TEXT

◇ ◇ ◇ ◇ ◇

20 Jun

The Politics of Poetry – Burns, Jamaica and the Scottish Slave Trade

19:00 — 20:00
Robert Burns Birthplace Museum, Alloway

Part of the 2014 Commonwealth Culture Programme.

Set in the atmospheric surroundings of the Burns Museum, Linton Kwesi Jones and Kevin Williamson will read from their works and explore Burns own responses to the Scottish slave trade in Jamaica.

Linton Kwesi Johnson: Linton Kwesi Johnson (aka LKJ) is a UK-based dub poet. In 2002 he became the second living poet, and the only black poet, to be published in the Penguin Modern Classics series. Born in Chapelton, a small town in the rural parish of Clarendon, Jamaica in 1963 he moved to Brixton, London, joining his mother who had emigrated to Britain shortly before Jamaican independence in 1962.

At school he joined the British Black Panther Movement and helped to organise a poetry workshop within the movement, and developed his work with Rasta Love. During the early to mid-1970s he was employed as the first paid library Resources and Education Officer at the Keskidee Centre, where his poem Voices of the living and the dead was staged and produced by Jamaica novelist Lindsay Barrett, with music by the reggae group Rasta Love.

◇ ◇ ◇ ◇ ◇

Collected data entries:
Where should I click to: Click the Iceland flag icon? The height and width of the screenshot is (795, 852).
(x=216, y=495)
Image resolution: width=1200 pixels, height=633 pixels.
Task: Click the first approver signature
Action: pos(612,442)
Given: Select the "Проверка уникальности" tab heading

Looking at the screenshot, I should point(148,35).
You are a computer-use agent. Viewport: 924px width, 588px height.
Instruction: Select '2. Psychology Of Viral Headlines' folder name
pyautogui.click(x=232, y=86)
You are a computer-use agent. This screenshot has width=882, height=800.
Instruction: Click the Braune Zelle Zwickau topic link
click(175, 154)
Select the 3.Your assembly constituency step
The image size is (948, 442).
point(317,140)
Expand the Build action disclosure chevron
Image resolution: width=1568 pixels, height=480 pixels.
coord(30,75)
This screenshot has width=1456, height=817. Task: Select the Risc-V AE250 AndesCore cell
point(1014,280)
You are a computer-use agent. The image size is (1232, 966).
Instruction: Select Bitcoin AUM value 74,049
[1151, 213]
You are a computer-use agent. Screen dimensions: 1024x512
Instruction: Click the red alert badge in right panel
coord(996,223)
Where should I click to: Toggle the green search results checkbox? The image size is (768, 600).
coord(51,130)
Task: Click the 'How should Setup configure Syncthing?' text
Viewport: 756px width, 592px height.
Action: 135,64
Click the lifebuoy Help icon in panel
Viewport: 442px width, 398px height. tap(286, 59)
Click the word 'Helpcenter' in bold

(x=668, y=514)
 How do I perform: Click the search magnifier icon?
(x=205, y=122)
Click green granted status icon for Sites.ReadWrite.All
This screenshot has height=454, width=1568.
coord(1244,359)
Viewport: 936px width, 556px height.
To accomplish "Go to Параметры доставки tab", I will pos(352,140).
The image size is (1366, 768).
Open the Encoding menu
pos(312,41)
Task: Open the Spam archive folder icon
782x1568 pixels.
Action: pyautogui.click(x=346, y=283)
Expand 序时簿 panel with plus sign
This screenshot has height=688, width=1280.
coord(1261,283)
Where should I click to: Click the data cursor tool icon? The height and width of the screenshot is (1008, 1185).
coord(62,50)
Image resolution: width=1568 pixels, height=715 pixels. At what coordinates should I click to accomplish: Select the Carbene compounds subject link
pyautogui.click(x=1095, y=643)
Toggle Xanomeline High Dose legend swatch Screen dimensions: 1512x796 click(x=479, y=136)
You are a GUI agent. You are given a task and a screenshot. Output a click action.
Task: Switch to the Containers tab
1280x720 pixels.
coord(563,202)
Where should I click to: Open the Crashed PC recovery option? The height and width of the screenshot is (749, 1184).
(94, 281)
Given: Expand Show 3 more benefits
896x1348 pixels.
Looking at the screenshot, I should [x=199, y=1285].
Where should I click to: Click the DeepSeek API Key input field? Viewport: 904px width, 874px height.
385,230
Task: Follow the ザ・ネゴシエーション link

◇ ◇ ◇ ◇ ◇

WORK ITEM A
Can you duplicate the stretch of the Burns event text from "Set in the atmospheric" through "independence in 1962."?
WORK ITEM B
Can you pick up the Burns event text after its final sentence and carry it on?

RESPONSE AREA A
Set in the atmospheric surroundings of the Burns Museum, Linton Kwesi Jones and Kevin Williamson will read from their works and explore Burns own responses to the Scottish slave trade in Jamaica.

Linton Kwesi Johnson: Linton Kwesi Johnson (aka LKJ) is a UK-based dub poet. In 2002 he became the second living poet, and the only black poet, to be published in the Penguin Modern Classics series. Born in Chapelton, a small town in the rural parish of Clarendon, Jamaica in 1963 he moved to Brixton, London, joining his mother who had emigrated to Britain shortly before Jamaican independence in 1962.

RESPONSE AREA B
Most of Johnson’s poetry is political, dealing mainly with the experiences of being an African-Caribbean in Britain, he has also written about other issues, such as British foreign policy or the death of anti-racist marcher Blair Peach. His most celebrated poems were written during the government of Prime Minister Margaret Thatcher. In 2012, he was awarded the Golden PEN Award by English PEN for a Lifetime’s Distinguished Service to Literature.

Kevin Williamson: A writer, publisher, and activist from Caithness, Williamson is a Scottish socialist and republican and was an activist for the Scottish Socialist Party (SSP). He was also the architect of their radical drug policy, which included the legalisation of cannabis and the provision under the National Health Service of free synthetic heroin to addicts under medical supervision.

In 1992 Williamson launched a literary magazine called Rebel Inc and through its pages was one of the first publishers of well known Scottish writers including Irvine Welsh, Laura Hird, Alan Warner, and Toni Davidson. Williamson joined forces with Edinburgh-based Canongate Books in 1996 to create the Rebel Inc imprint which published almost sixty titles, mixing Scottish fiction with the international counter-culture and the politics of dissent.

Williamson stood as an SSP candidate in the first ever elections to the Scottish Parliament in the Edinburgh Central constituency. In 2001, he stood again for the SSP in Edinburgh Central in the Westminster General Election. Williamson became the first person to be physically ejected by the police from the Scottish Parliament when he made an anti-war protest wearing a George Bush mask in 2003. He strong supporter of Scottish independence and Independence First.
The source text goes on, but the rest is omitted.